I'm trying some metrics to filter a list of gene names with associated numerical values which correspond to their abundance.
I'm looking for some interesting genes and trying to see if they come up to the top region of the ranked gene list(ranked by abundance) before and after filtering. Please see Fig. enclosed
I wish to see if the ranking of my gene of interest (G) has changed significantly before and after filtering and I'm thinking to do a Fisher's Exact test for proportions to ascertain the significance.
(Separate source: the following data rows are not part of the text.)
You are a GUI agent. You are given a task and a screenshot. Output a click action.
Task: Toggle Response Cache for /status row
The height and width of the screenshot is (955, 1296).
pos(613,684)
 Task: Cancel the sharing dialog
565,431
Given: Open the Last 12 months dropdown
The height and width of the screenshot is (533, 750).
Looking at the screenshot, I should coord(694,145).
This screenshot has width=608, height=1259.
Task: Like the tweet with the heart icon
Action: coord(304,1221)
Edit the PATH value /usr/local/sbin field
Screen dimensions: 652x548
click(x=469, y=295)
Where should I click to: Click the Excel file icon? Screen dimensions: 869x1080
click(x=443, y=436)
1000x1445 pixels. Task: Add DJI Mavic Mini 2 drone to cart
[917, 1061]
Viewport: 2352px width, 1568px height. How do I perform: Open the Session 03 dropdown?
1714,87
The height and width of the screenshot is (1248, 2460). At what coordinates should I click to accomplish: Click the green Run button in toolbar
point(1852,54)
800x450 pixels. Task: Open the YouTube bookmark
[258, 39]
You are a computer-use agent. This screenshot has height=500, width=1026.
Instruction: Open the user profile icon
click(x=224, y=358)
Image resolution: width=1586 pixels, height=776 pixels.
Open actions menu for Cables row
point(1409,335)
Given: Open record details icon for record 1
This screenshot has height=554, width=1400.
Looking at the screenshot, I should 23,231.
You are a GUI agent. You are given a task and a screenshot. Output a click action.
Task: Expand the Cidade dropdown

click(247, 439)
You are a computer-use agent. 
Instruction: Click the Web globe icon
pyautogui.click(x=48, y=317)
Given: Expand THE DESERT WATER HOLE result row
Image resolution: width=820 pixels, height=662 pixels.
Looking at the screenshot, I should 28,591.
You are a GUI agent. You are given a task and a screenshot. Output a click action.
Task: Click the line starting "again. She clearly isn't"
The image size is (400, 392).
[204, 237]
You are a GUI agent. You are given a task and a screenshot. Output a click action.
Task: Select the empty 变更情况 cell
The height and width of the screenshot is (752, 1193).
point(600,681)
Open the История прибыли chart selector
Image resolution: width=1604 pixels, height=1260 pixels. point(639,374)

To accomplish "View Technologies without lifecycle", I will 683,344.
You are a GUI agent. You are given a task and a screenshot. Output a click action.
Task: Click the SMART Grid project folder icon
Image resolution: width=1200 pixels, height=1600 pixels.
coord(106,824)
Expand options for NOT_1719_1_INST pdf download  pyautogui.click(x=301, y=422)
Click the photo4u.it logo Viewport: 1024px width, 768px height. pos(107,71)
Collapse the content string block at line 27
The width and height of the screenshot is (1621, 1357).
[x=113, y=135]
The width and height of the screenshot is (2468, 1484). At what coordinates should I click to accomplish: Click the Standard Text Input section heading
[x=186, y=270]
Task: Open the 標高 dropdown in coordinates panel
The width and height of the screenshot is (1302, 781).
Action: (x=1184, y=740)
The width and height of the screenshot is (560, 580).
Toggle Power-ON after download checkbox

So given the rank of the gene of interest I'm willing to look at the number of genes above and below the gene in rank with and without the filtering and compare their proportions using FE Test
If in the UN-Filtered data there are 200 and 2800 genes above and below G and 30 and 100 in the Filtered data respectively then I can do the FE test as follows (in R):
>my.mat <- matrix(c(30,100,200,2800),nrow=2,byrow=TRUE)
>my.mat
[,1] [,2]
[1,] 30 100
[2,] 200 2800
>fisher.test(my.mat,alternative="two.sided")
Please let me know whether I can do a Fisher Exact test AT ALL for such kind of measurement ?
Thanks
I would suggest a permutation test. permute randomly your lists many times and see how frequently you get a change as big as the real one.
In general I don't see major flaws with that. However, Fisher's assumptions are that all observations are independent of each other which in fact might not be the case w.r.t the gene you are looking at.
Many thanks Phil and Martomobo. Phil can you please explain how Fisher's assumption of independence can be violated here?
Imagine you are investigating a gene which codes for a "master" regulator somewhere upstream in a pathway, or even regulates a whole pathway. Therefore, your gene of interest will influence the level of abundance in a significant manner. Saying that, it also influences the position of a particular gene /or some genes in your ranking based on abundances. I know it is a special case but you have to, at least, keep in mind that some of the genes are not independent from each other. I guess, if you geneset is large enough you can ignore this fact to some extend that is why i would give it a try. Imho, it would be nice to see whether the permutation test gives comparable results to "fisher's" approach.